- Exercise 1: According to the blog post below about a narrowboat trip on the Llangollen Canal, how wide is a typical canal narrowboat?
- Exercise 2: Write the next part of the blog post below about a narrowboat trip on the Llangollen Canal, picking up after its final sentence.
* Start Passage provided *
Search This Blog

16 August 2016

Two Women & One Man in a Boat.



I was the one man in a 70’ long Narrowboat, with my wife and an American lady Marcia with whom we had been friends for some years. On 2nd August 2016 we set out on a short break on the Llangollen (Pronounced THLAN-GOTH-LEN) Canal in the aforesaid boat. You may ask why we had such a stupidly long boat for just three people: fair question. There were going to be two others, but they decided to drop out. Still, it did mean we had plenty of room!



The phrase “plenty of room” has to be taken in the context of a typical canal narrowboat only 6’ wide. So we had plenty of room in a kind of stretched out sort of way. My wife and I were veteran narrow-boaters of many years standing (and floating) so all this extra space was a bit of a luxury. On the other hand, Marcia had to learn what I call the “Narrow Boat Walk”, something quickly learned whilst walking through the boat’s interior from stern to bow, especially if in a hurry.

The technique is to turn the body slightly sideways, so that one shoulder faces the direction in which you are moving and the other shoulder points to where you’ve been, and with your head turned to look where you are going, off you go! This way you avoid smashing your hands and arms against bits of wood, towel rails, radiators and so on.
* End Passage provided *
* Start Information supplied *
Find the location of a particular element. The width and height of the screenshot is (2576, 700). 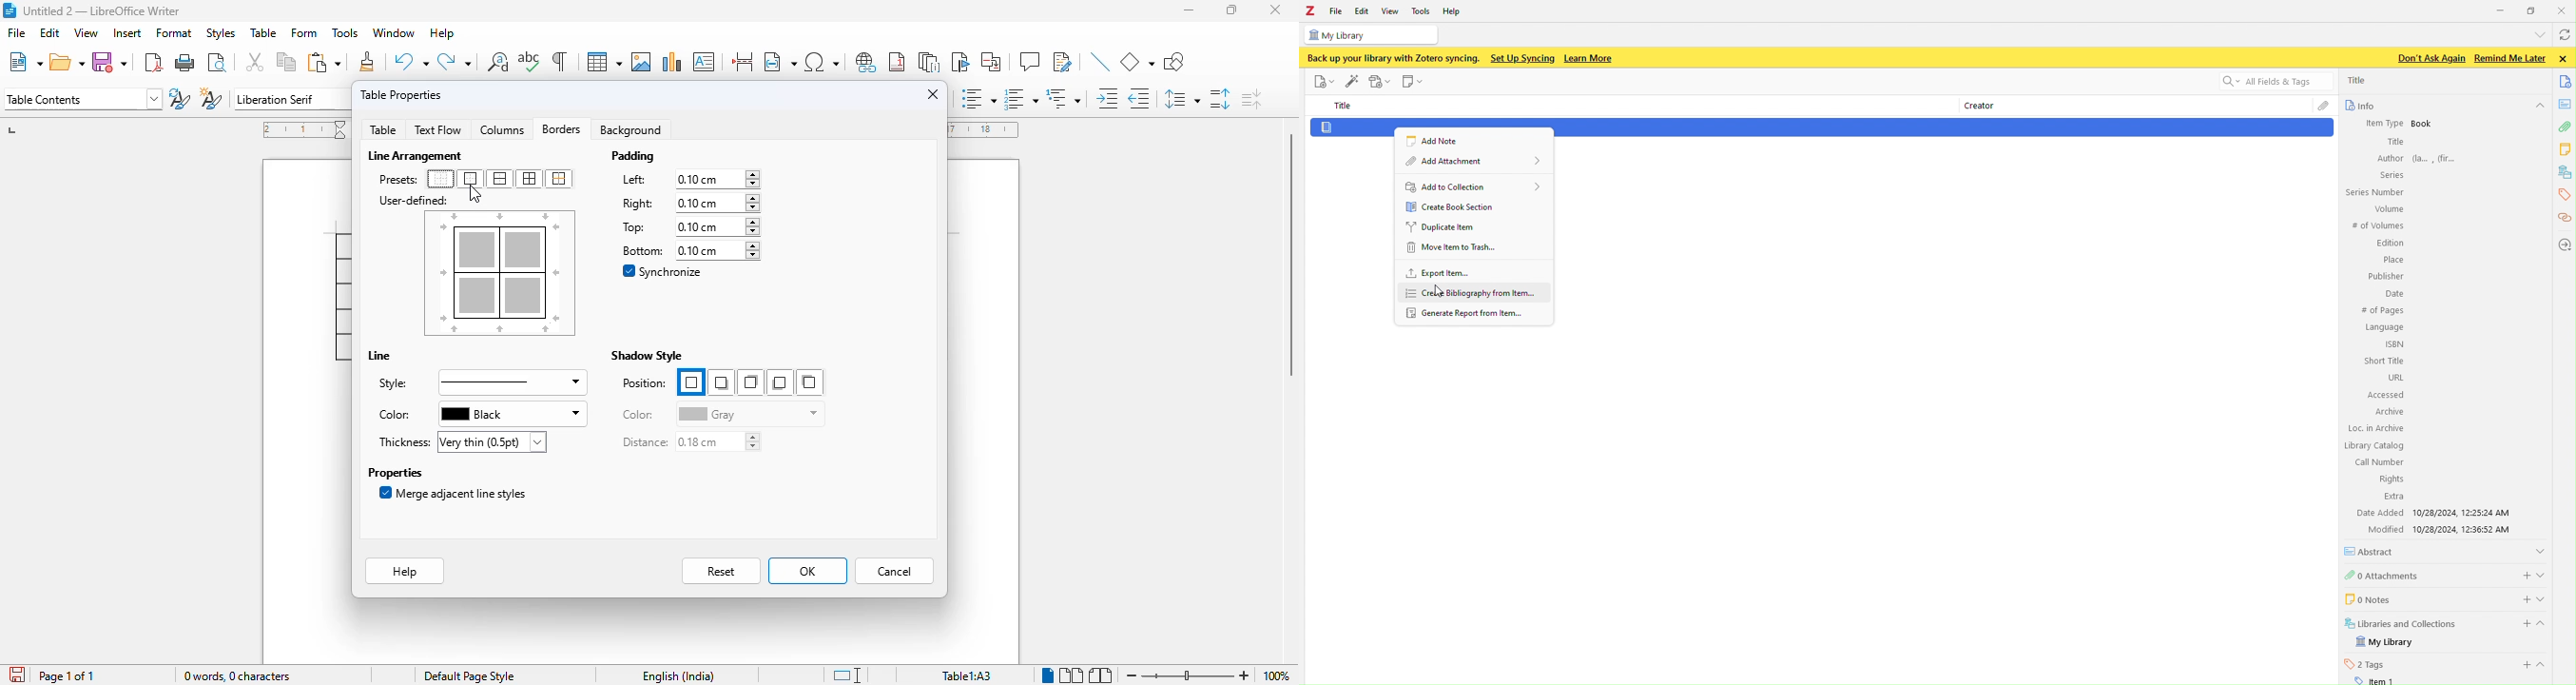

user-defined is located at coordinates (414, 201).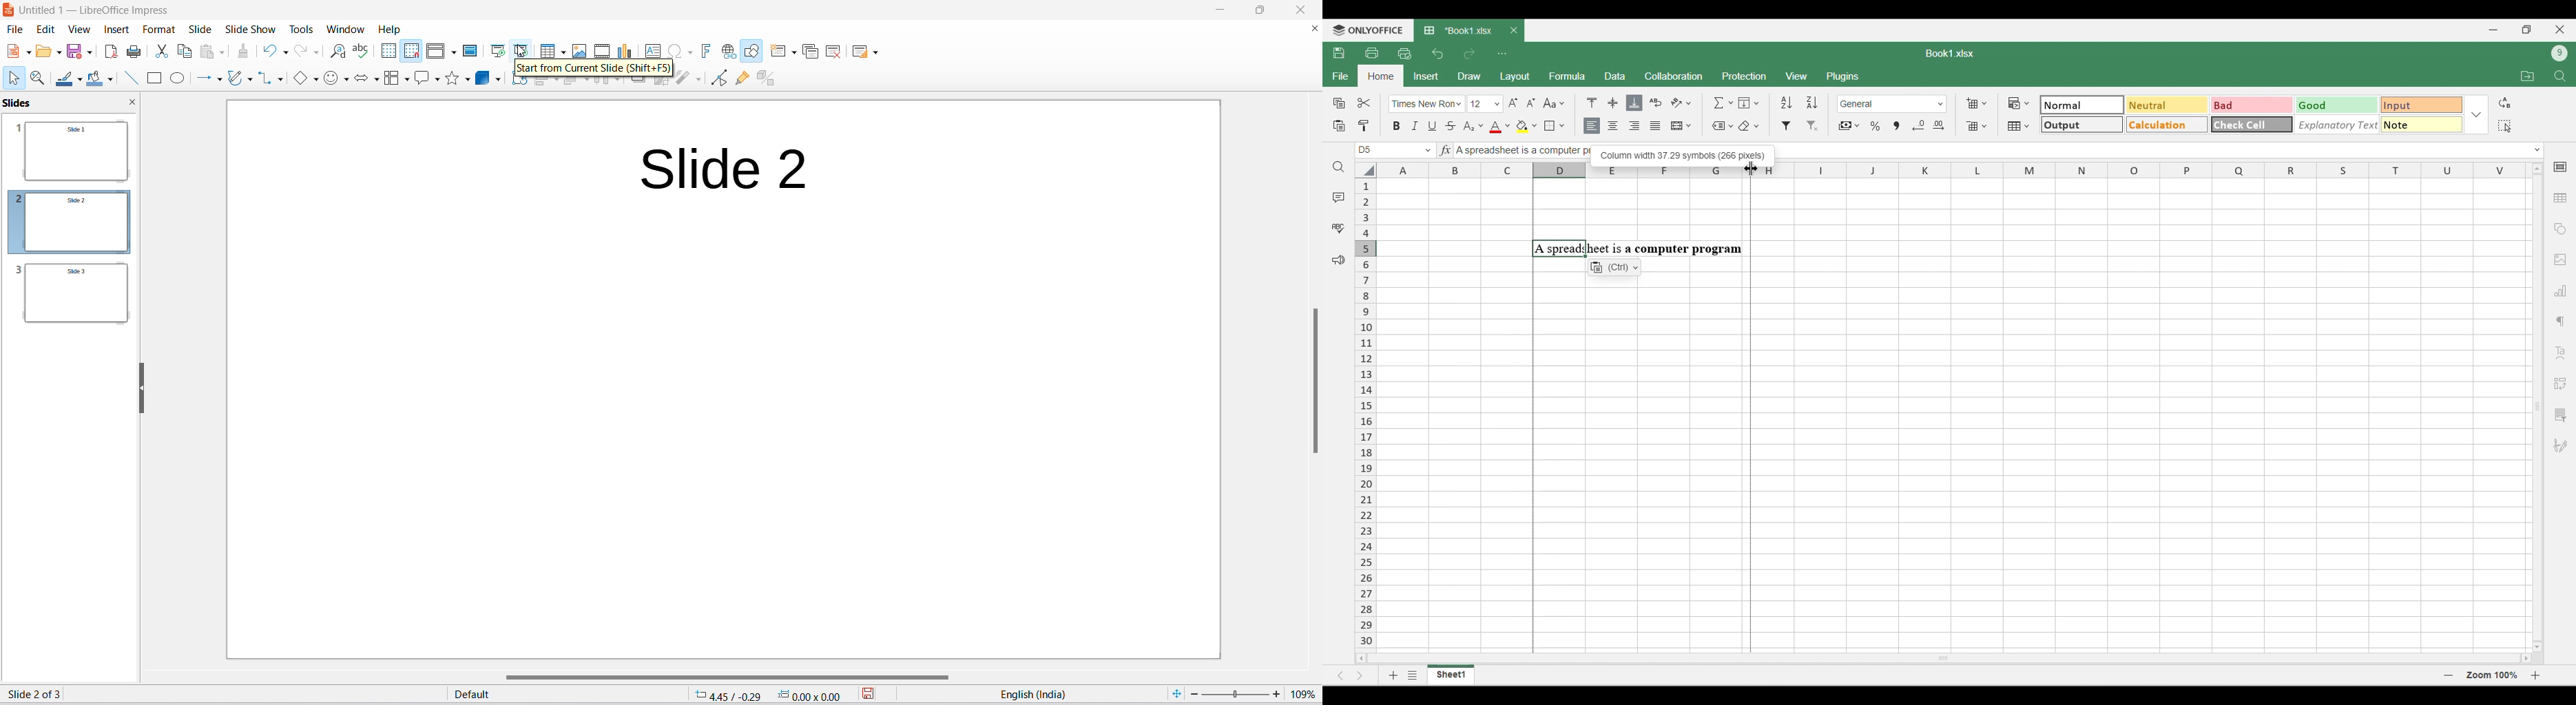  I want to click on close document, so click(1313, 32).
* End Information supplied *
- Task response 1: A typical canal narrowboat is only 6 feet wide.

- Task response 2:
We had intended to spend Monday to Friday on the boat, but thanks to an inconsiderate burst of bad weather on the far side of the Atlantic, our friend’s series of flights being delayed, missed, and generally messed up, with the added bonus of luggage disappearance courtesy of Air Lingus she arrived a day late, minus her possessions and in dire need of an emergency clothes shopping expedition. So we took over the boat on the Tuesday, meaning our Short Break was now a Miniature Break, but we made the best of it.

“The best-laid plans of mice and men oft gang awry” and this particular mouse did a spot of re-programming of our cruise.

We took over the Black Prince narrowboat “Evie” at Chirk Marina at about 1 o’clock Tuesday afternoon, and a very nice man showed us over the craft and its facilities. After he had explained fifty different ways we might die, (gas explosions, suffocation, falling into locks, being crushed by 20 tons of steel hull, getting the stern of the boat caught on the sill of a lock whilst emptying, leaving the weed hatch open, and so on) I started the engine, took hold of the tiller and we were on our way at a stately 4 mph, secure in the one piece of cheerful knowledge that (excepting locks) if someone fell into the canal, all he or she had to do was stand up, looking slightly ridiculous.

We spent the rest of the afternoon cruising south, in the direction of Ellesmere. The first bit of excitement was encountering the Chirk Tunnel (459 yds long), followed by the Chirk Aqueduct over the river Ceiriog, which ran parallel to the adjacent Chirk Railway viaduct.



When we reached New Marton Locks there was a long queue to get through, so we spent about an hour standing on the towpath, holding on to the centre line, and gradually nudging the boat along towards the lock as each boat in front of us entered the lock, in turn allowing boats coming in the opposite direction also to get through the lock.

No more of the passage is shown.